Deambulé entre aquellos miles de personas buscando rostros familiares. Así fue como lo vi por primera vez. Hasta hoy, creo que es el hombre más apuesto que he visto en toda mi vida. Estaba sentado, sosegado y erguido, sobre un baúl negro con herrajes de plata, llevaba un traje oscuro, camisa blanca y corbata gris, y un abrigo negro rematado por un sombrero de fieltro del mismo color. Sus manos, finas y delicadas, reposaban sobre el mango de un paraguas, tan bien enrollado, que parecía un palillo. En medio de aquel caos, entre toda esa gente vestida con jerséis, gruesas botas y chaquetas de esquí, tenía un aspecto tan fuera de lugar como si estuviera sentado ahí desnudo.
Sorprendida, me detuve, y él se levantó. Con una leve inclinación de cabeza y una sonrisa, me ofreció asiento junto a él sobre el baúl. Era profesor de filología clásica en Viena. Tras la anexión de Austria por parte de los nazis, se había refugiado en Praga, donde los alemanes le habían vuelto a alcanzar.
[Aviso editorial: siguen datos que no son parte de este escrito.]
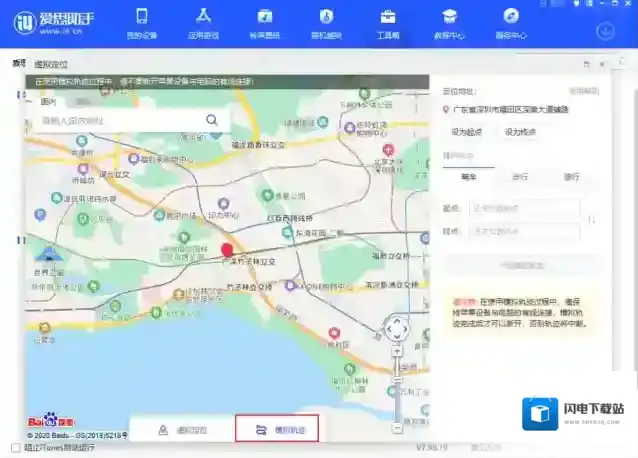The width and height of the screenshot is (638, 458).
Task: Toggle 阻止iTunes自动运行 checkbox
Action: (15, 447)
Cuando le pregunté por qué no se había vestido de una manera más práctica para aquel viaje hacia lo desconocido, respondió que siempre se vestía del mismo modo y que le desagradaba la idea de cambiar sus costumbres por obligación. En cualquier caso, dijo, le parecía fundamental mantener la calma, rebus in arduis. A continuación, empezó a hablar de literatura clásica y de la Antigua Roma. Lo escuché embelesada. A partir de entonces, lo busqué siempre que tenía ocasión, y él siempre me recibía con su educada sonrisa y, aparentemente, también con placer.
Dos días más tarde nos subimos al tren. Aunque en los dos años siguientes iba a experimentar traslados infinitamente más penosos, aquel me pareció el peor por ser el primero. Si todo comienzo es duro, el comienzo de la desgracia lo es todavía más. Aún no nos habíamos acostumbrado al sonido de disparos seguido de gritos agónicos, ni a la sed insoportable ni al aire sofocante de los abarrotados vagones de ganado.